In this connection, the State of Palestine affirms its commitment to the achievement of a just, lasting and comprehensive resolution of the Israeli-Palestinian conflict based on the vision of two States living side by side in peace and security, as endorsed by the United Nations Security Council and Genera! Assembly and the international community as a whole and based on international law and all relevant United Nations resolutions.

For the purpose of this application for admission, a declaration made pursuant to rule 58 of the Provisional Rules of Procedure of the Security Council and rule 134 of the Rules of Procedure of the General Assembly is appended to this letter.

I should be grateful if you would transmit this letter of application and the declaration to the Presidents of the Security Council and the General Assembly as soon as possible.

Mahmoud Abbas President of the State of Palestine Chairman of the Executive Committee of the Palestine Liberation Organization HE. Mr. Ban Ki-moon The Secretary-General of the United Nations The United Nations New York

Questions, explanation and lines of action

Letters are most commonly used to raise questions and explain policy, as well as set out intended lines of action. An example of the latter, which had a major impact on post-war Japanese orientation, is the so-called Yoshida letter. The letter of 25 December 1951, from Prime Minister Shigeru Yoshida to John Foster Dulles, was the product of considerable pressure by Dulles to persuade the Japanese prime minister to conclude a peace treaty with the Republic of China and not Beijing. Yoshida was ambivalent as he sought to keep Japanese options open. However, he finally conceded shortly after the second meeting with Dulles on 18 December 1951 and accepted Dulles’s draft memorandum. The Yoshida letter helped the peace treaty with Japan through the US Senate in March 1952. Japan continued to recognise the Nationalist regime in Taiwan until 1972, after which it changed its recognition policy, in the wake of the United States’ revised policy (the so-called Nixon shock) towards the People’s Republic of China. The relevant section of the Yoshida letter sets out Japan’s recognition policy as follows:33

• My government is prepared as soon as legally possible to conclude with the National Government of China, if that government so desires, a Treaty which will re-establish normal relations between our governments in conformity with the principles set out in the multilateral Treaty of Peace, the terms of such bilateral treaty to be applicable as regards the territories now or hereafter under the actual control of the Japanese and Chinese National Governments ... I can assure you that the Japanese Government has no intention to conclude a bilateral Treaty with the Communist regime of China.

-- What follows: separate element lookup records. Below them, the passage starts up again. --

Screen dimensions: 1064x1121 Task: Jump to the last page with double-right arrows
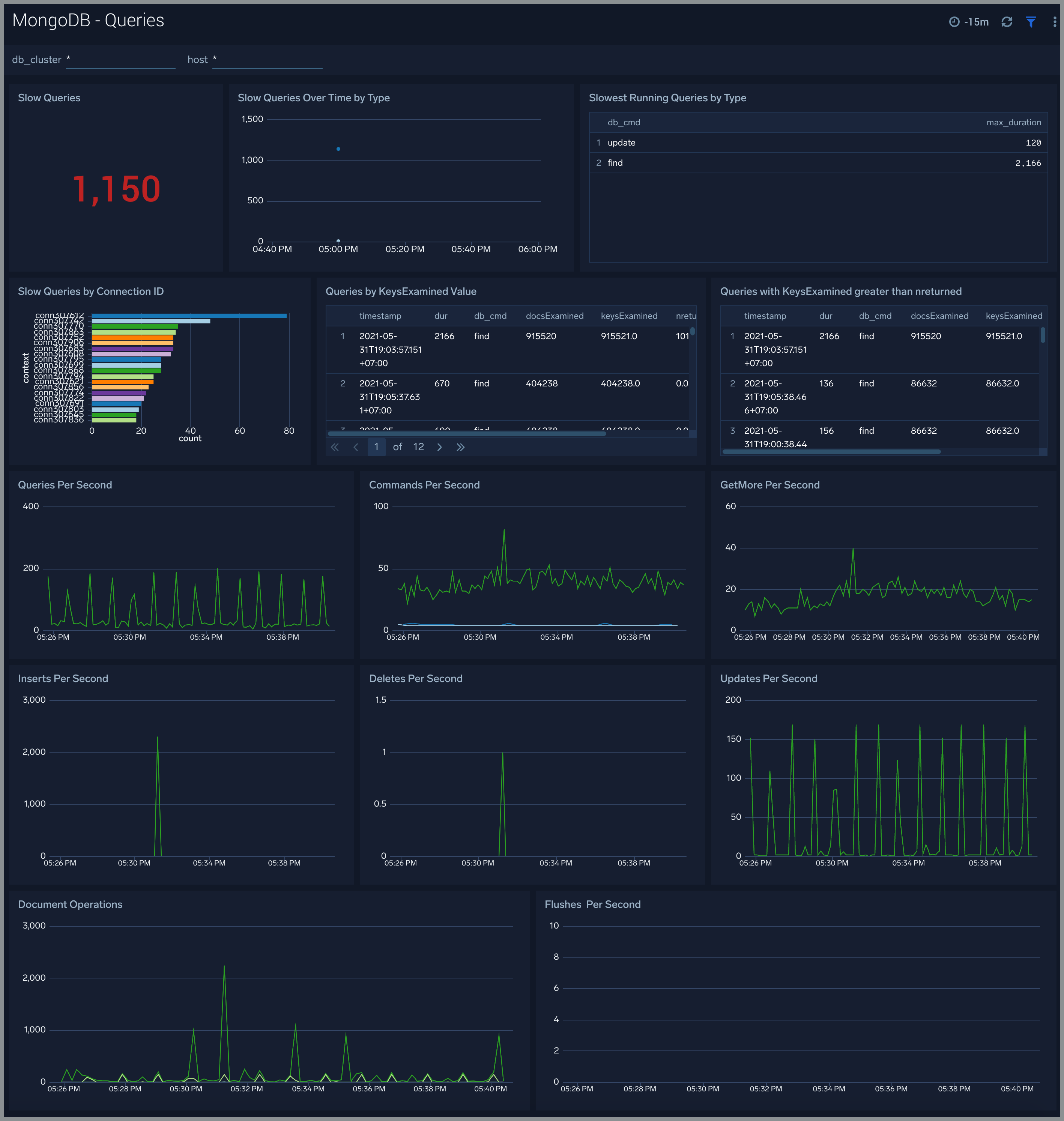[x=461, y=447]
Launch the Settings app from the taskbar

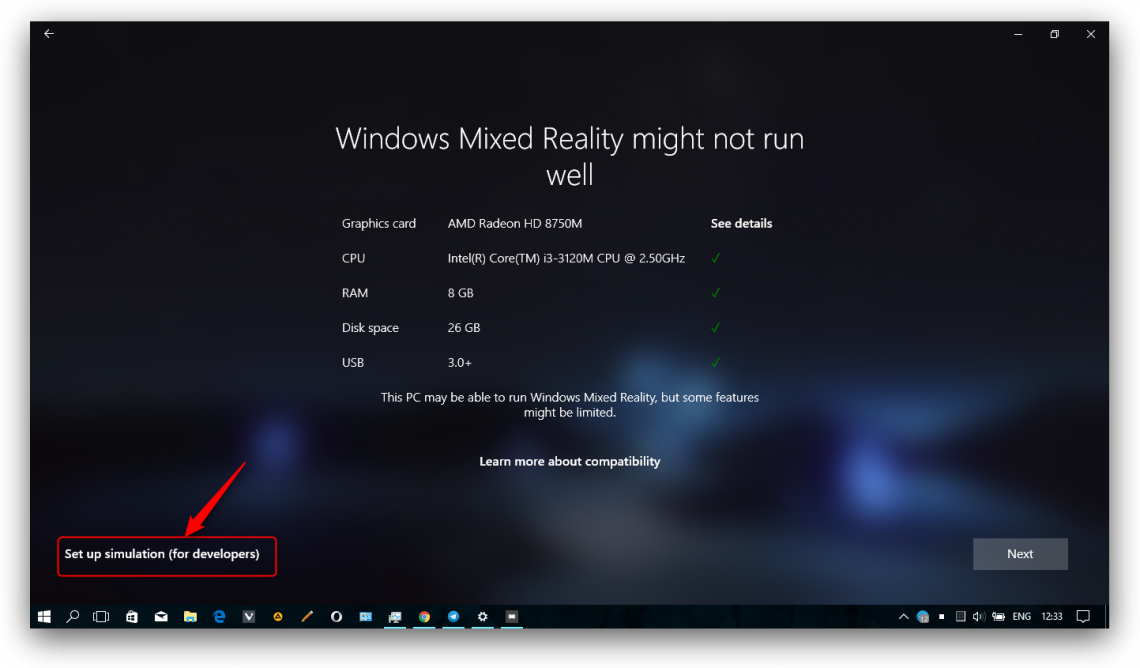click(x=482, y=616)
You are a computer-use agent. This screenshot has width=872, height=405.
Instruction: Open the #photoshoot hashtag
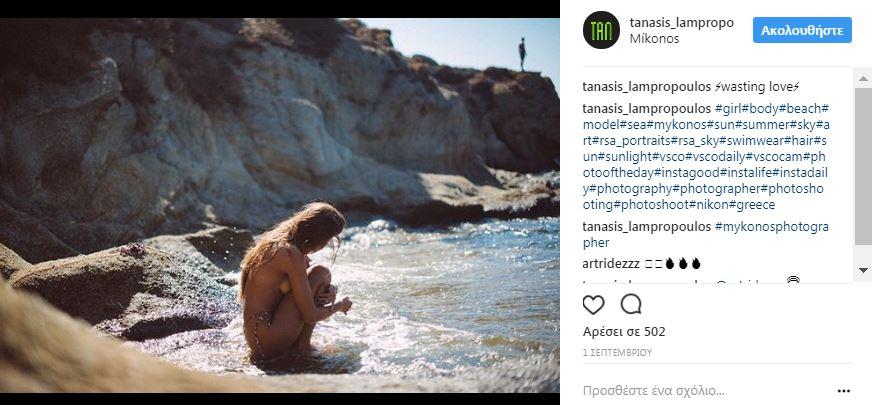click(650, 205)
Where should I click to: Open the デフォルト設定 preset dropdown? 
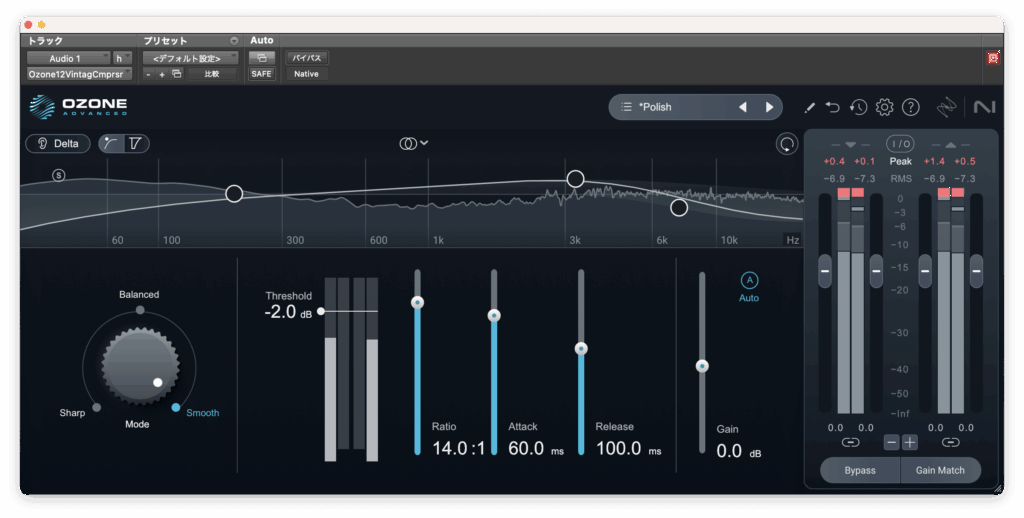pyautogui.click(x=188, y=58)
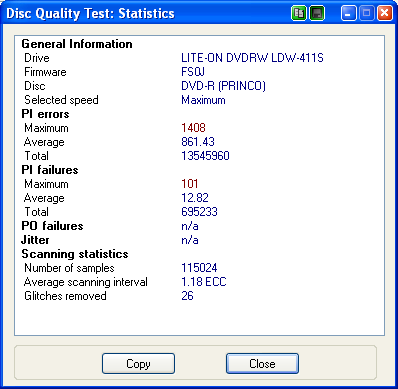The height and width of the screenshot is (389, 398).
Task: Close window with red X button
Action: point(384,14)
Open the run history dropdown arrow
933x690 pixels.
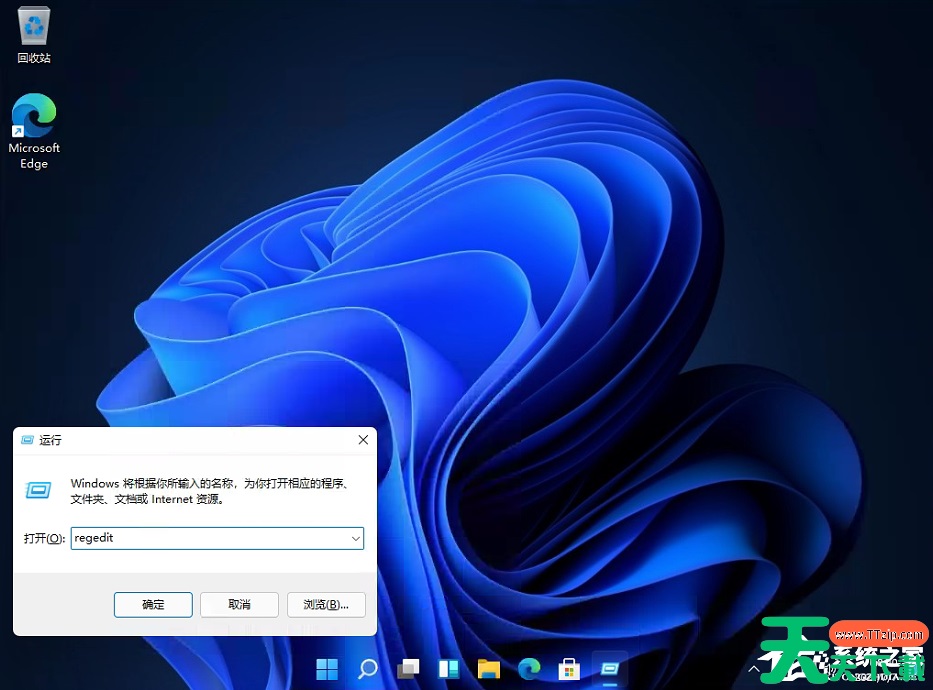point(355,538)
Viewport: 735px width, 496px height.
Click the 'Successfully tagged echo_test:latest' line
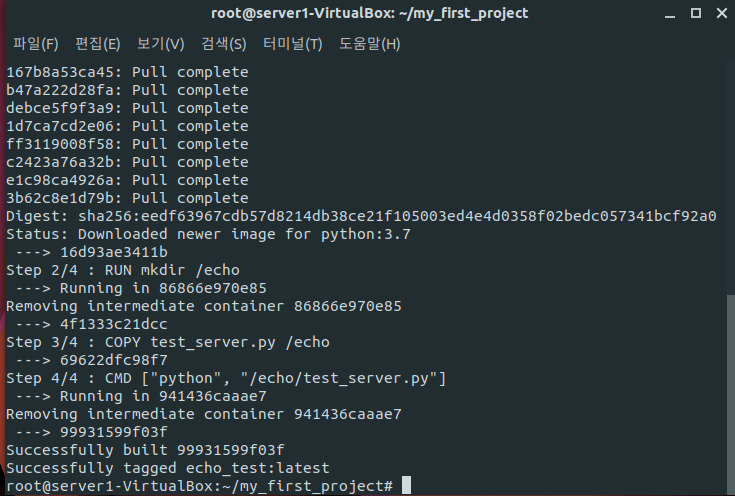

In the second example, the US trade representative uses a letter to set out the intention of negotiation on regional Asia-Pacific trade agreement, known as the Trans-Pacific Partnership Agreement. The letter is of interest in three respects. Its tone is drafted to reflect the delicate balance of US domestic economic interests - mirrored in the US House of Representatives. Another feature of note is the new concept of a ‘high standard, 21st century agreement’ which various sections of the letter partly explain (market opportunities for a variety of workers; new opportunities for small and medium-sized businesses; environmental standards; worker rights; and transparency). The letter is also of interest in that it illustrates the contrasting US policies on international trade between the proposed TPP regional agreement as against ‘America First’ realignment approaches (Trump administration).